Title:HCST Expression Distinguishes Immune-hot and Immune-cold Subtypes in Pancreatic Ductal Adenocarcinoma
Volume: 25
Issue: 1
Author(s): Boyi Ma, Dai-jun Zhang, Yabin Hu, Xianghan Chen, Ruining Gong, Ke Lei, Qian Yu*He Ren*
Affiliation:
- Department of Gastroenterology, Tumor Immunology and Cytotherapy of Medical Research Center, The Affiliated
Hospital of Qingdao University, Qingdao 266000, China
- Shandong Provincial Key Laboratory of Clinical Research for Pancreatic Diseases, The Affiliated Hospital of Qingdao
University, Qingdao 266000, China
- Department of Gastroenterology, Tumor Immunology and Cytotherapy of Medical Research Center, The Affiliated
Hospital of Qingdao University, Qingdao 266000, China
- Shandong Provincial Key Laboratory of Clinical Research for Pancreatic Diseases, The Affiliated Hospital of Qingdao
University, Qingdao 266000, China
Keywords:
PDAC, immune subtype, TME, immunosuppressive, molecular classifier, HCST.
Abstract:
Introduction: Pancreatic ductal adenocarcinoma (PDAC) is the most prevalent malignancy
of the pancreas, and the incidence of this disease is approximately equivalent to the mortality rate.
Immunotherapy has made a remarkable breakthrough in numerous cancers, while its efficacy in
PDAC remains limited due to the immunosuppressive microenvironment. Immunotherapy efficacy is
highly correlated with the abundance of immune cells, particularly cytotoxic T cells. Therefore, molecular
classifier is needed to identify relatively hot tumors that may benefit from immunotherapy.
Methods: In this study, we carried out a transcriptome analysis of 145 pancreatic tumors to define the
underlying immune regulatory mechanism driving the PDAC immunosuppressive microenvironment.
The immune subtype was identified by consensus clustering, and the underlying PDAC immune activation
mechanism was thoroughly examined using single sample gene set enrichment analysis (ssGSEA).
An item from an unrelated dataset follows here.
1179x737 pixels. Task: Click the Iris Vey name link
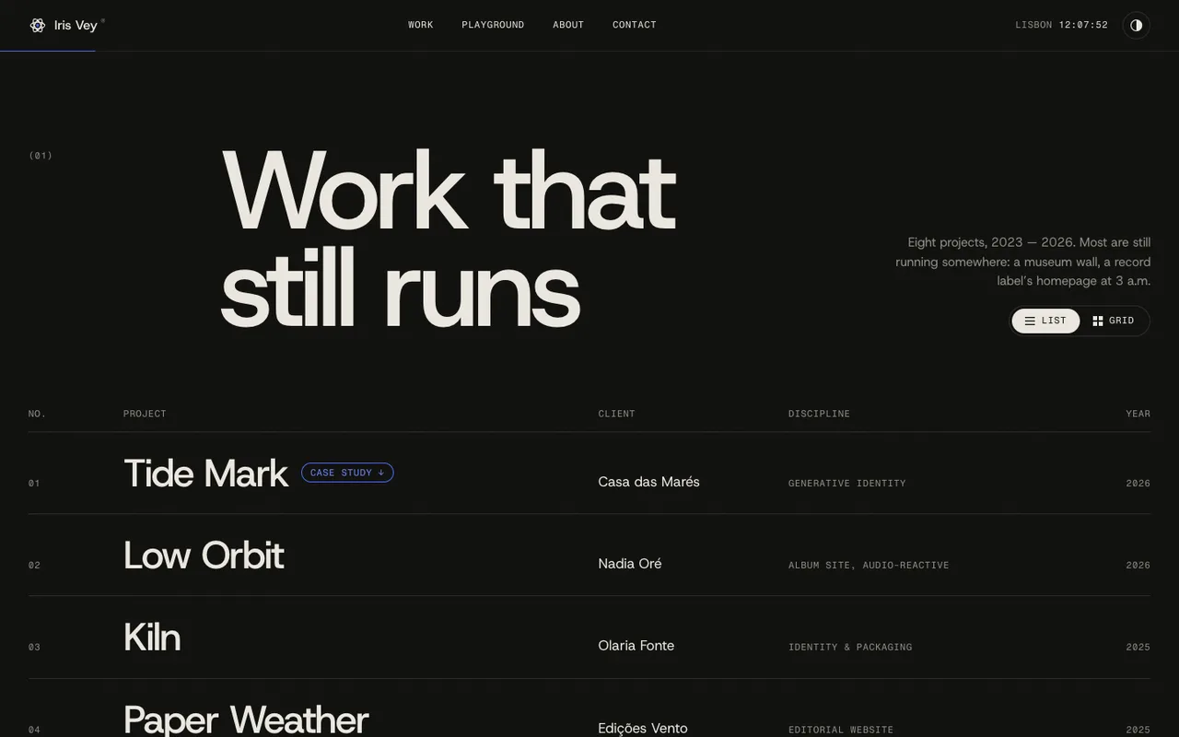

Area under the curve (AUC) of the receiver operating characteristic (ROC) curve was used to assess the
accuracy of the molecular classifier in differentiating immunological subgroups of PDAC.5
Results: The protein level of molecular classifier was verified by immunohistochemistry in human
PDAC tissue. Immune-hot tumors displayed higher levels of immune cell infiltration and immune
checkpoint, in line with enriched immune escape pathways. Hematopoietic cell signal transducer
(HCST), a molecular classifier used to differentiate immunological subtypes of PDAC, has shown a
substantial link with the expression levels of cytotoxic markers, such as CD8A and CD8B. At the single
cell level, we found that HCST was predominantly expressed in CD8T cells. By immunohistochemistry
and survival analysis, we further demonstrated the prognostic value of HCST in PDAC.
Conclusion: We identified HCST as a molecular classifier to distinguish PDAC immune subtypes,
which may be useful for early diagnosis and targeted therapy of PDAC.